In fact, a Newzoo study on the mobile gaming ecosystem found that 1 in 2 mobile app users has opened a game on their phone in the last seven days, making gaming the third most popular app category (tied with music) after social media and shopping apps. Although gaming isn’t the #1 most popular app category, it is the category that takes the lion’s share in terms of time spent in-app. The time spent in mobile gaming is 3.6X greater than the next largest category – entertainment.

Statistics like these continue to testify to the demographic reach and diversity of the gaming audience, and where people are choosing to spend their time, shattering traditional stereotypes of gamers and slowly chipping away at brand resistance towards in-app and in-game advertising. 

The vanguard for innovation

The mobile gaming landscape has long served as the vanguard for innovation within the mobile ecosystem. In her presentation, Meeker explains that the freemium business model evolved out of the mobile gaming space, and is now utilized at both the enterprise level, through companies like G-Suite, Wix, and Dropbox, and in consumer-facing platforms, like Spotify, Canva and Amazon Prime. 

Not only were mobile games the first to leverage the freemium model, but they were also the first to design their user experience with ad monetization in mind, as opposed to layering ads on top. Ads in games are most often an integral part of the app experience and the in-app economy, achieving a truly native feel. They are opt-in and offer users a clear value exchange, meaning they not only elicit engagement but also create positive advertising experiences that consistently deliver almost 100% viewability. 

The nature of the in-game mobile environment has therefore necessitated the development of an advertising context that doesn’t exist anywhere else in the digital space (or for that matter on TV or out-of-home advertising), and in the context of banner blindness, ad blocking and ad skipping, advertisers are increasingly paying closer attention to this emerging medium.

The gap has closed

As always, our attention is drawn to Meeker’s slide where she compares advertising spend and time-spent in media. In previous years, there has been a gap between where advertisers are spending (desktop) and where internet users are consuming (mobile) – otherwise known as the Mary Meeker Gap.  In 2010, when Meeker first discussed the gap – or what she referred to as the “global opportunity” – it was valued at approximately $50B. However, this year, Meeker announced that the two have finally aligned. 

The closing of Meeker’s gap should hardly come as a surprise.
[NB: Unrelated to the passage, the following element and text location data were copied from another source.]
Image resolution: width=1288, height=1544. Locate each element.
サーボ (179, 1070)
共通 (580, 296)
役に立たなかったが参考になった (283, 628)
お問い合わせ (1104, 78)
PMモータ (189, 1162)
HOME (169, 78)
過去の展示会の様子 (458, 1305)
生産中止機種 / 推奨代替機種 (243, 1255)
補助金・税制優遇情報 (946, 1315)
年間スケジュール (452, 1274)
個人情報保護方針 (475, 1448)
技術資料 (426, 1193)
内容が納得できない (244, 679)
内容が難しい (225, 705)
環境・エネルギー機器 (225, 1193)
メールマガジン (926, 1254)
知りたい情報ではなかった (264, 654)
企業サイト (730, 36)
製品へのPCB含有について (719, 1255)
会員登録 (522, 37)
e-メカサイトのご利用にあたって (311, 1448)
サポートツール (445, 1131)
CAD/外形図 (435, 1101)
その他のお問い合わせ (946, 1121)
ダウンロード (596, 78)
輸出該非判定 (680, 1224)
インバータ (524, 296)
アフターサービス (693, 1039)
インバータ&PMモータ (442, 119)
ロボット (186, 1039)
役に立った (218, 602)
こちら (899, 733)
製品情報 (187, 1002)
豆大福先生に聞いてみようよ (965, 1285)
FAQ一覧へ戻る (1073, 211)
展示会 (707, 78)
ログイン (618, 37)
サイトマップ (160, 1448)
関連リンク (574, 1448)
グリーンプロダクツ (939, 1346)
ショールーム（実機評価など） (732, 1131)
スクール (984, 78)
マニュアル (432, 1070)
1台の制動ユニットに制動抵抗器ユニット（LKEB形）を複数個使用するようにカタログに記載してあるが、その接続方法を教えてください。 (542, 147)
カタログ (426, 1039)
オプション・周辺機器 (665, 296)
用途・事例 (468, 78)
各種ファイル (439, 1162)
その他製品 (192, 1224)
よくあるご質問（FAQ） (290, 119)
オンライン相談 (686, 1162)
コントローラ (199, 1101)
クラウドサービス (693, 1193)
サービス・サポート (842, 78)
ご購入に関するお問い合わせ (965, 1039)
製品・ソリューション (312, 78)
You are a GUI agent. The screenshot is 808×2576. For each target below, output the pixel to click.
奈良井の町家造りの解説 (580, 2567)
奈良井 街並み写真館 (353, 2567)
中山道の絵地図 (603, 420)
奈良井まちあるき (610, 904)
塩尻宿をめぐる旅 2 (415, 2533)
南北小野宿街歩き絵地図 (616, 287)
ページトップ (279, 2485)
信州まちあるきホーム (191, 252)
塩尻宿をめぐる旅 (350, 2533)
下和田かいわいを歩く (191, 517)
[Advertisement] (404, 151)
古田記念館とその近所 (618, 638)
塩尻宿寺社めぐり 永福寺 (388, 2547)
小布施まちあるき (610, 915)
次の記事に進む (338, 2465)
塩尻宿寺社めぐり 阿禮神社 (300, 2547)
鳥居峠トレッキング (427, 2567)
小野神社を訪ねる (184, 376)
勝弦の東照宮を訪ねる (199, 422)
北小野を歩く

The rise in mobile and in-app advertising spend is due to continued innovation – with the mobile medium supporting ad units that are becoming increasingly sophisticated, interactive, and engaging. Once again, gaming is at the forefront. The advent of playable ads has given performance advertisers the ability to create rich, multi-touchpoint ads that in some cases users choose to engage with again and again. In turn, these interactive ads generate a wealth of in-ad data  beyond what desktop could offer, since there is an entire realm of insights available between the impression and the click. 

Advertisers are able to run creative optimization that goes beyond changing CTAs or button colors, and instead treats the ad like an experience unto itself, with a beginning, middle and end which can be optimized for maximum user engagement. In this sense, the game industry represents an environment where data and creative are truly working together for the first time. 

While the rising popularity of interactive ads on mobile is not solely responsible for the closing of the gap, they are grabbing an increasing share of spend from performance advertisers, and brand advertisers looking to leverage the full power afforded by the mobile in-app environment would be wise to pay more attention to the playable ads games have pioneered.  

Wrapping up

This year’s Internet Trends Report highlights the potential the game industry offers for companies looking to engage with consumers where they are spending their time and in the most impactful and non-disruptive way. With more tech giants getting into the gaming space (see latest announcements from Google, Apple, Microsoft) and more of your average consumers starting to play games, we can expect the game industry to gain an increasing share of voice in Meeker’s report (and the wider technology conversation) in the coming years.